Subtopic	Core question	Formula
Chain rule derivation	no independence assumption is needed	$P(t_{1:n})=P(t_1)\prod_{i=2}^n P(t_i\mid t_{1:i-1})$
Teacher forcing	training conditions on the true prefix, not sampled model history	$-\log p_\theta(t_i^\star\mid t_{<i}^\star)$
Causal masking	attention must not leak future targets into the conditional	$M_{ij}=0$ for $j\le i$ and $-\infty$ otherwise
Sequence log probability	products become sums for stable scoring	$\log P(t_{1:n})=\sum_i \log p_\theta(t_i\mid t_{<i})$
Prefix scoring	prompt likelihood and answer likelihood are different objects	$\log p_\theta(y\mid x)=\sum_j \log p_\theta(y_j\mid x,y_{<j})$

2.1 Chain rule derivation

Main idea. No independence assumption is needed.

The useful formula is:

P(t_{1:n})=P(t_1)\prod_{i=2}^n P(t_i\mid t_{1:i-1})

p_1 = \frac{e^{5.0}}{e^{5.0}+e^{1.0}+e^{-2.0}}.

The model is not storing a sentence list. It is using a conditional distribution whose parameters are generated from the prefix representation.

AI connection. For LLMs, this is not decoration; it controls a concrete training, scoring, or decoding behavior.

2.2 Teacher forcing

Main idea. Training conditions on the true prefix, not sampled model history.

The useful formula is:

-\log p_\theta(t_i^\star\mid t_{<i}^\star)

p_1 = \frac{e^{5.0}}{e^{5.0}+e^{1.0}+e^{-2.0}}.

The model is not storing a sentence list. It is using a conditional distribution whose parameters are generated from the prefix representation.

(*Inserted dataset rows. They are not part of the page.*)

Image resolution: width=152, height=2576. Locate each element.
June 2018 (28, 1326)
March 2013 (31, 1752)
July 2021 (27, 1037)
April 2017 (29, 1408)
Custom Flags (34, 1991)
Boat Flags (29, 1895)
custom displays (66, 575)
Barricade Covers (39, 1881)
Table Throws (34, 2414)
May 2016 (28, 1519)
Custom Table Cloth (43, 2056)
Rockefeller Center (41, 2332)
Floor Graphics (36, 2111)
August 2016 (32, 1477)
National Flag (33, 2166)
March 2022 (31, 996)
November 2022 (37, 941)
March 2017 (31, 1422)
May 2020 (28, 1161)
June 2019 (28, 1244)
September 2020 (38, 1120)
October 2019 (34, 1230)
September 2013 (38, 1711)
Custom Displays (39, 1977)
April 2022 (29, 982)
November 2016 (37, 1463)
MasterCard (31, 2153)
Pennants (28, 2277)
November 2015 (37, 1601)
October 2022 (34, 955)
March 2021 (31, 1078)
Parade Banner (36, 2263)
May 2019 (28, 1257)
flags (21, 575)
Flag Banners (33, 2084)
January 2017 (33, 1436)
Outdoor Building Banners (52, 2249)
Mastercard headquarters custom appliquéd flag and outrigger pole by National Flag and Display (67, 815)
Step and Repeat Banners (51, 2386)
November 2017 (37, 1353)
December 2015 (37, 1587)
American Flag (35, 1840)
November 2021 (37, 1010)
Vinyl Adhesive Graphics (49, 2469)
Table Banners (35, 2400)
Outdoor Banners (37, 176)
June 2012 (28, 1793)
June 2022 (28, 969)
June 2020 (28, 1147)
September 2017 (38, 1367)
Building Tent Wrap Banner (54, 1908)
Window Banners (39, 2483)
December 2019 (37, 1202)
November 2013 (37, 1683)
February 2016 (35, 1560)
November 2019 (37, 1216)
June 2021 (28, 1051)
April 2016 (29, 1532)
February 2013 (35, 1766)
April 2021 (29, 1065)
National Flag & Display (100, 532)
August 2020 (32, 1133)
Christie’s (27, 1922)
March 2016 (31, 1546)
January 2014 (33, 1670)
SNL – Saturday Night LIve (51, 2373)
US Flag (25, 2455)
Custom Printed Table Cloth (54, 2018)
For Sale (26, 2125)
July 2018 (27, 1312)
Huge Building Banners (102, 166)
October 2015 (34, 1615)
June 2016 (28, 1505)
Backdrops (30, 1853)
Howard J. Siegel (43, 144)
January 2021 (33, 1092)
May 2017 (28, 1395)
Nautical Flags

AI connection. This is why training can be massively parallel while generation is sequential.

2.3 Causal masking

Main idea. Attention must not leak future targets into the conditional.

The useful formula is:

M_{ij}=0$ for $j\le i$ and $-\infty$ otherwise

p_1 = \frac{e^{5.0}}{e^{5.0}+e^{1.0}+e^{-2.0}}.

The model is not storing a sentence list. It is using a conditional distribution whose parameters are generated from the prefix representation.

AI connection. For LLMs, this is not decoration; it controls a concrete training, scoring, or decoding behavior.

2.4 Sequence log probability

Main idea. Products become sums for stable scoring.

The useful formula is:

\log P(t_{1:n})=\sum_i \log p_\theta(t_i\mid t_{<i})

p_1 = \frac{e^{5.0}}{e^{5.0}+e^{1.0}+e^{-2.0}}.

The model is not storing a sentence list. It is using a conditional distribution whose parameters are generated from the prefix representation.

AI connection. For LLMs, this is not decoration; it controls a concrete training, scoring, or decoding behavior.

2.5 Prefix scoring

Main idea. Prompt likelihood and answer likelihood are different objects.

The useful formula is:

\log p_\theta(y\mid x)=\sum_j \log p_\theta(y_j\mid x,y_{<j})

p_1 = \frac{e^{5.0}}{e^{5.0}+e^{1.0}+e^{-2.0}}.

The model is not storing a sentence list. It is using a conditional distribution whose parameters are generated from the prefix representation.

AI connection. For LLMs, this is not decoration; it controls a concrete training, scoring, or decoding behavior.

3. Logits, Softmax, and Log-Sum-Exp

This part studies logits, softmax, and log-sum-exp as an operational object: something an LLM computes for every prefix during training, scoring, and generation. The formulas below are small enough to derive by hand, but they are also exactly the formulas used inside large decoder-only models.

Subtopic	Core question	Formula
LM head	the hidden state becomes one score per vocabulary token	$z=Wh+b$
Softmax normalization	logits are unnormalized log probabilities	$p_i=\exp(z_i)/\sum_j\exp(z_j)$
Shift invariance	adding a constant to every logit changes no probability	$\mathrm{softmax}(z+c\mathbf{1})=\mathrm{softmax}(z)$
Stable log-softmax	subtract the maximum before exponentiating	$\log p_i=z_i-\operatorname{LSE}(z)$
Temperature	divide logits before softmax to control entropy	$p_i(\tau)=\mathrm{softmax}(z_i/\tau)$

3.1 LM head

Main idea. The hidden state becomes one score per vocabulary token.

The useful formula is:

z=Wh+b

p_1 = \frac{e^{5.0}}{e^{5.0}+e^{1.0}+e^{-2.0}}.

The model is not storing a sentence list. It is using a conditional distribution whose parameters are generated from the prefix representation.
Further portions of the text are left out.